Friday, July 16, 2010

Economy Drags School Funding Down

Education, and the lack of funding for it. No concern is more expressed as I knock doors.

So, I decided to call the state, see just how severe a crisis we have.

The man on the other end of the line didn't unload, cursing the Legislature for shorting the schools. Not at all. Rather, he said both the governor and Legislature are helping what they can.

Todd Hauber, associate superintendent for the Utah State Office of Education, tied the problem to the economy. With much of the funding coming from income tax, more funds will be hard to come by until the economy turns around.

I asked him how bad off schools are, and again he spoke of the economy, and whether it would recover. How about we set the economy aside, and you just tell me how bad schools are hurting, I said.

Well, he replied, schools have always scrambled to get their share of the money, but now it has reached a point where they need everything they can get just to cover operations, just to keep going.

I told him the doors I am knocking are telling me this is the first year the state has not funded growth. "You could argue growth wasn't funded," he replied, acknowledging no new money to cover the expanding number of students. But, he said ways have been found to fund the growth with existing money.

Those are not fortunate ways, though. Social security and retirement funds were raided, and daily bus services slashed.

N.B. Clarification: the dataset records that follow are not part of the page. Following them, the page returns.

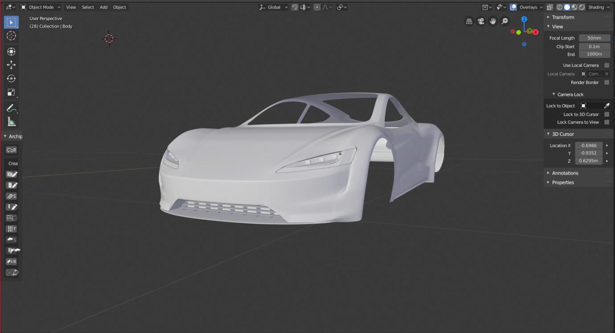Select the Cursor tool
615x333 pixels.
point(11,36)
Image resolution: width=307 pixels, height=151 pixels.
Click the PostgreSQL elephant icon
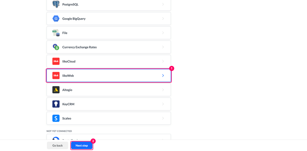pyautogui.click(x=56, y=4)
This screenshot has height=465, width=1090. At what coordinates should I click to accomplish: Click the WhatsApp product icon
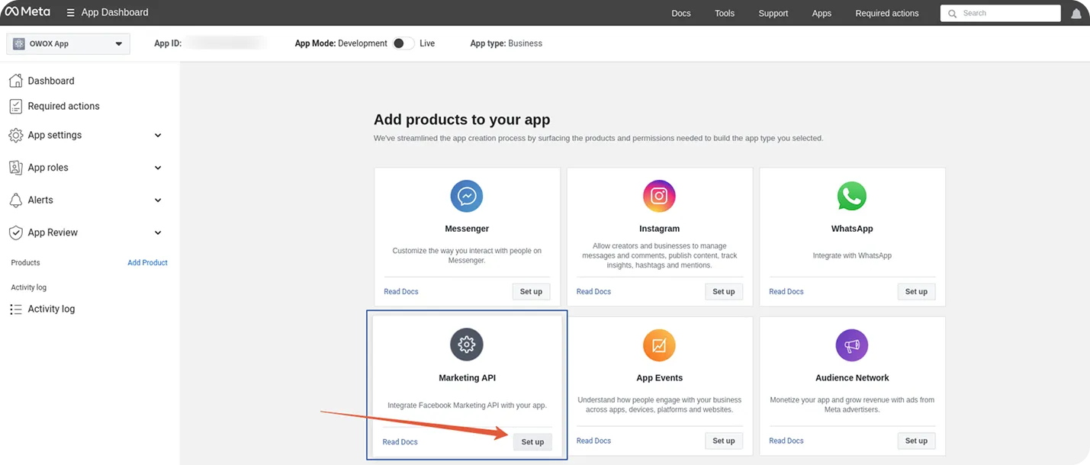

"We've gone through a couple of very difficult years and I don't see recovery taking place," he said, again tying the problem to the sour economy.

Will educators ask for money to match growth next year? "At this point, after two years . . . it actually needs to be funded," he said.

And now, I close my blog with what I should have opened with. Perhaps I will learn more about this and blog anew on it in the future.

Depending on how you measure it, Utah is not stingy on funding. Oh, yes, it is true the state, year after year, ranks right at the bottom in per pupil spending. But . . . it doesn't rank even near the bottom in spending as a percentage of total state outlays.

"It is higher than other states," Hauber said. He didn't have the exact figure at his fingertips, but suggested 46 to 50 percent of the state budget goes to education.